> **AIM OF THE TASK**: Please quote every one of the entries below word for word, keeping each line unchanged.

***** RECORDED INFORMATION *****

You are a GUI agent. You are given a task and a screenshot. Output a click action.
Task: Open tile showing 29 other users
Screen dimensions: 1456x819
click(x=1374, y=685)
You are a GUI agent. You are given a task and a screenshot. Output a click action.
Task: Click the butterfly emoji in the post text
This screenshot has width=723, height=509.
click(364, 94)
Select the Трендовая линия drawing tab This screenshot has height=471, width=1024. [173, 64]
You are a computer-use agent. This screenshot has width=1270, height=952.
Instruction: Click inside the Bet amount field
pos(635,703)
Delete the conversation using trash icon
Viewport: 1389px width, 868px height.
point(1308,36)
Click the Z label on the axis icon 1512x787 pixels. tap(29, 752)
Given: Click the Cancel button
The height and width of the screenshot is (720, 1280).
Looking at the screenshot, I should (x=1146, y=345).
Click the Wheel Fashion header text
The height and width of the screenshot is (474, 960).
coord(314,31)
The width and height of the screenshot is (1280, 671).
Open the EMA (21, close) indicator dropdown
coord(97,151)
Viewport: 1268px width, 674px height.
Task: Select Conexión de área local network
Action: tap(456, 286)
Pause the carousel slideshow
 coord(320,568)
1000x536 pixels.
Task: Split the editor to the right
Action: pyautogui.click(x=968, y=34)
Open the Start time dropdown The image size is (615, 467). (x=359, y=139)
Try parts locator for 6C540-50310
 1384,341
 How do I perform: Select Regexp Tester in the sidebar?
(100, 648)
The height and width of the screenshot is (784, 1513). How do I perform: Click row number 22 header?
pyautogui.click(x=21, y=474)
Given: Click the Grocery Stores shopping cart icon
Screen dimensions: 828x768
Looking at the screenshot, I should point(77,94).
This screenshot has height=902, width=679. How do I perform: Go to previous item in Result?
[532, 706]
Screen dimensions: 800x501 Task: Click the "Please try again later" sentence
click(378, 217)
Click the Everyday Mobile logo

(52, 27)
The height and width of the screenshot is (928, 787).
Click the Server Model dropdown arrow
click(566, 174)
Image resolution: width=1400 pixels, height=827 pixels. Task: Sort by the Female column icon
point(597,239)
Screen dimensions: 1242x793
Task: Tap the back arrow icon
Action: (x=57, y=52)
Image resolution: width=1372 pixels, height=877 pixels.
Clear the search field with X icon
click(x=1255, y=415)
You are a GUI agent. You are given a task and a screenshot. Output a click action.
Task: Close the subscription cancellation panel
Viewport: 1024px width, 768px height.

*****

> **THE ANSWER**:
You are a GUI agent. You are given a task and a screenshot. Output a click action.
Task: Open tile showing 29 other users
Screen dimensions: 1456x819
click(x=1374, y=685)
You are a GUI agent. You are given a task and a screenshot. Output a click action.
Task: Click the butterfly emoji in the post text
This screenshot has width=723, height=509.
click(364, 94)
Select the Трендовая линия drawing tab This screenshot has height=471, width=1024. [173, 64]
You are a computer-use agent. This screenshot has width=1270, height=952.
Instruction: Click inside the Bet amount field
pos(635,703)
Delete the conversation using trash icon
Viewport: 1389px width, 868px height.
point(1308,36)
Click the Z label on the axis icon 1512x787 pixels. tap(29, 752)
Given: Click the Cancel button
The height and width of the screenshot is (720, 1280).
Looking at the screenshot, I should (x=1146, y=345).
Click the Wheel Fashion header text
The height and width of the screenshot is (474, 960).
coord(314,31)
The width and height of the screenshot is (1280, 671).
Open the EMA (21, close) indicator dropdown
coord(97,151)
Viewport: 1268px width, 674px height.
Task: Select Conexión de área local network
Action: tap(456, 286)
Pause the carousel slideshow
 coord(320,568)
1000x536 pixels.
Task: Split the editor to the right
Action: pyautogui.click(x=968, y=34)
Open the Start time dropdown The image size is (615, 467). (x=359, y=139)
Try parts locator for 6C540-50310
 1384,341
 How do I perform: Select Regexp Tester in the sidebar?
(100, 648)
The height and width of the screenshot is (784, 1513). How do I perform: Click row number 22 header?
pyautogui.click(x=21, y=474)
Given: Click the Grocery Stores shopping cart icon
Screen dimensions: 828x768
Looking at the screenshot, I should point(77,94).
This screenshot has height=902, width=679. How do I perform: Go to previous item in Result?
[532, 706]
Screen dimensions: 800x501 Task: Click the "Please try again later" sentence
click(378, 217)
Click the Everyday Mobile logo

(52, 27)
The height and width of the screenshot is (928, 787).
Click the Server Model dropdown arrow
click(566, 174)
Image resolution: width=1400 pixels, height=827 pixels. Task: Sort by the Female column icon
point(597,239)
Screen dimensions: 1242x793
Task: Tap the back arrow icon
Action: (x=57, y=52)
Image resolution: width=1372 pixels, height=877 pixels.
Clear the search field with X icon
click(x=1255, y=415)
You are a GUI agent. You are given a task and a screenshot. Output a click action.
Task: Close the subscription cancellation panel
Viewport: 1024px width, 768px height.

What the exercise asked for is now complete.